La tradición dice que Pedro fue crucificado cabeza abajo en Roma durante una de las persecuciones de Nerón a mediados de los años sesenta. Eusebio, el historiador de la iglesia primitiva, escribió: «Parece que Pedro predicó en el Ponto, Galacia, Bitinia, Capadocia y Asia a los judíos de la Dispersión, y finalmente, habiendo llegado a Roma, fue crucificado cabeza abajo, porque así lo hizo». él mismo había pedido sufrir" (Historia Eclesiástica, III, I).

Jesús predijo el martirio de Pedro. Jesús sabía qué tipo de muerte sería y sabía el marco de tiempo. Tanto conocimiento podría desanimar a Pedro. O podría servir para recordarle que, pase lo que pase, nunca se toma al Señor Jesús con la guardia baja. No solo eso, sino que Jesús le dijo estas palabras a Pedro después de resucitar triunfante de entre los muertos. Esto significaba que “Cristo, habiendo resucitado de entre los muertos, no volverá a morir jamás; la muerte ya no es dueña de Él" (Romanos 6:9). Por lo tanto Jesús estará vivo y gobernando cuando Pedro venga a morir. Él estará allí para ayudarlo. "Yo estaré con vosotros todos los días, hasta el fin del mundo" (Mateo 28:20). Y no sólo para ayudarlo a morir, sino para resucitarlo: "Si el Espíritu de aquel que levantó de los muertos a Jesús mora en vosotros, el que levantó de los muertos a Cristo Jesús vivificará también vuestros cuerpos mortales" (Romanos 8:11).
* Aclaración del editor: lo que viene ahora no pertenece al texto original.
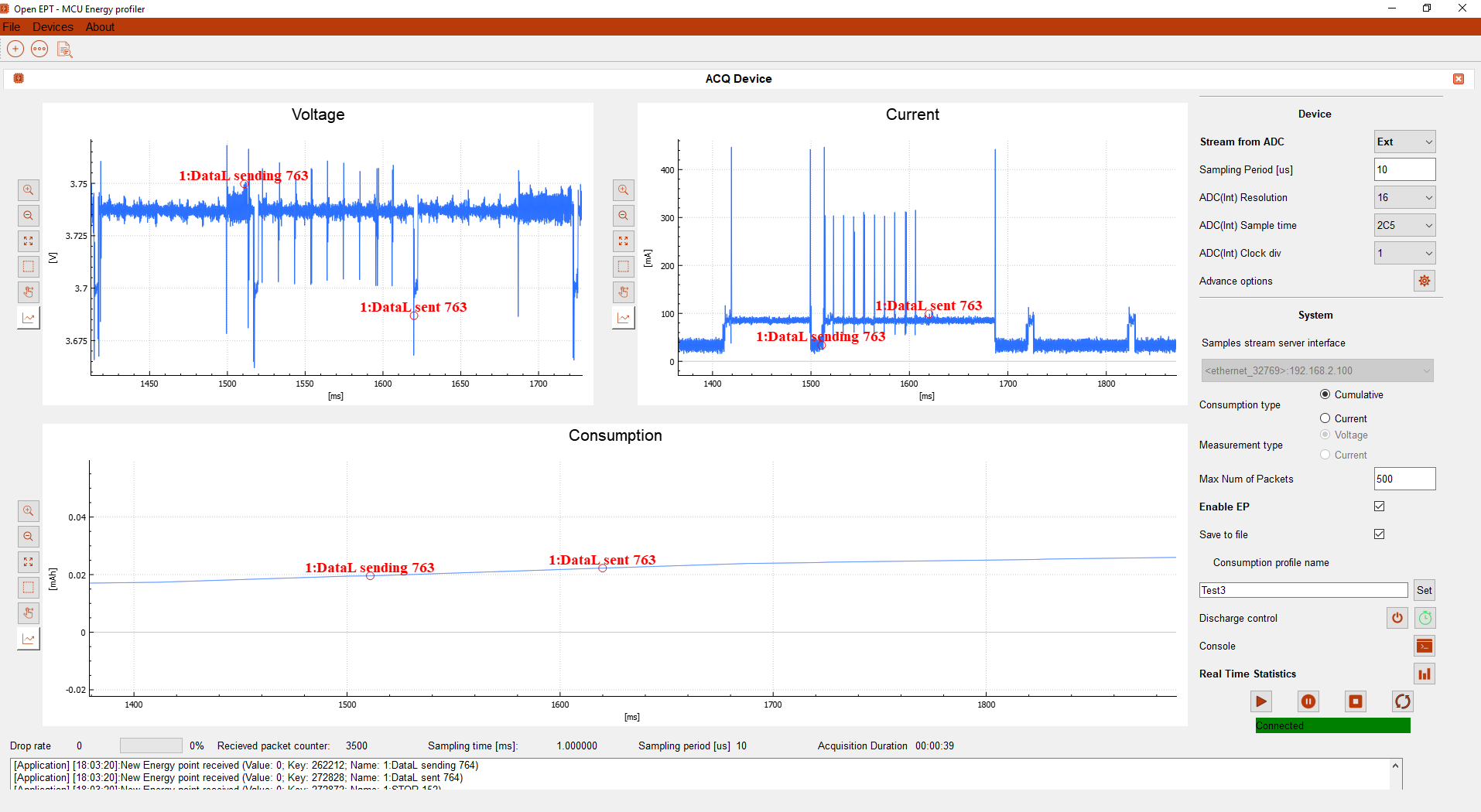
Task: Open the ADC(Int) Resolution dropdown
Action: [x=1404, y=197]
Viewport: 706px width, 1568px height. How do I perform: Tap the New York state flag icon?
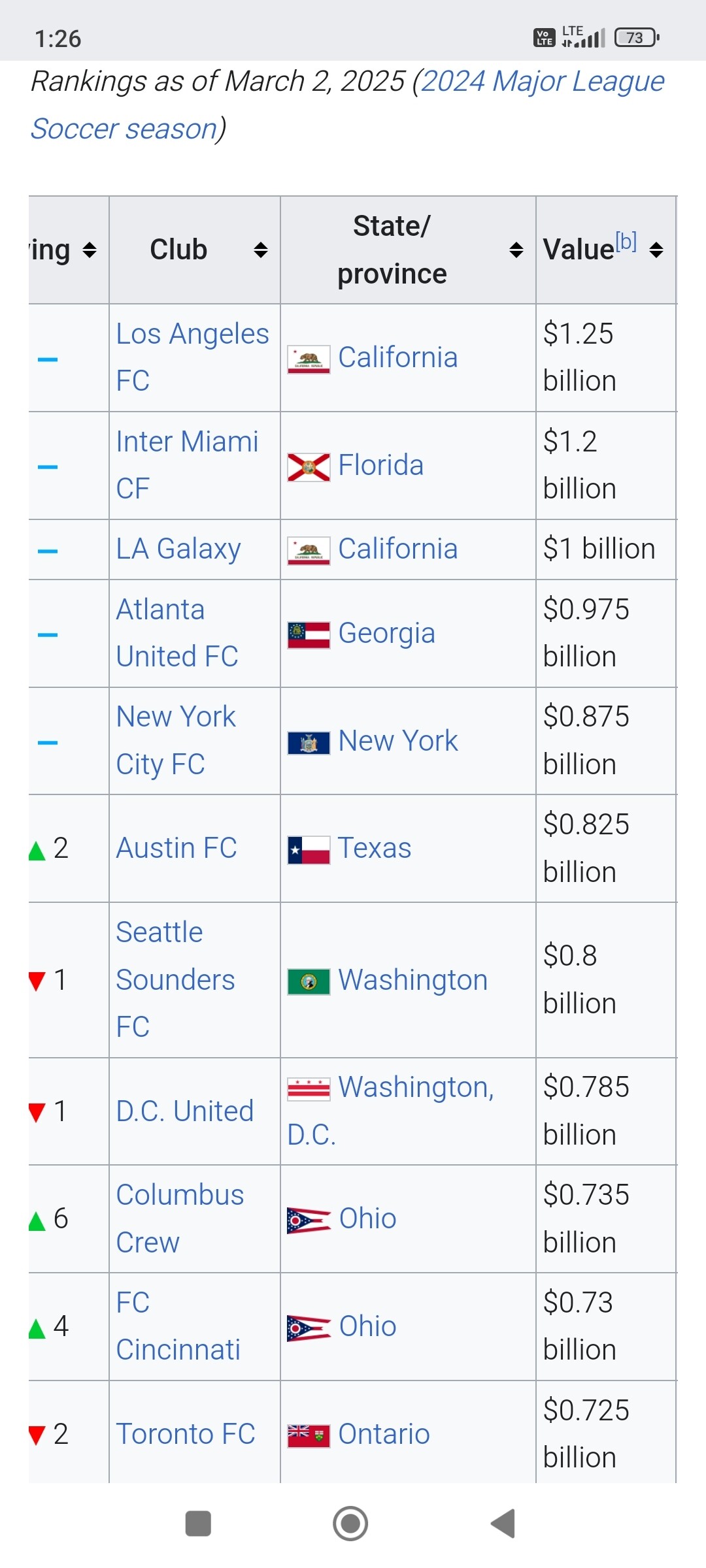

Jesús sabía que habría una parte de la voluntad de Pedro que no querría esta muerte. "Alguien más. . . te llevará adonde no quieras ir. Incluso Jesús clamó: "Si es posible, pase de mí esta copa" (Mateo 26:39). Así es con todos los que siguen sus pasos. El dolor es dolor, no placer. Sólo un amor superior te lleva a abrazarlo cuando podrías evitarlo negando a Cristo.

Juan dijo que la muerte de Pedro fue para glorificar a Dios, "Esto dijo, dando a entender con qué clase de muerte glorificaría a Dios." La forma en que Juan dijo esto parece mostrar que considera todas nuestras muertes como señaladas para la gloria de Dios. La diferencia es: ¿con qué clase de muerte glorificaremos a Dios?

¿Estás listo para esto? ¿Mostrarás a Dios grande en la forma en que mueres? ¿Dirás: "Vivir es Cristo y morir es ganancia"? ¿Llamarás a este enemigo feo, derrotado y torturador con nombres dulces? ¿Se desvanecerá la pérdida de toda su familia, amigos y posesiones terrenales ante la perspectiva de ver y estar con Cristo?

Después de que Jesús hubo predicho la horrible muerte de Pedro, le dijo: "Sígueme".

"Salgamos con él fuera del campamento" (Hebreos 13:13).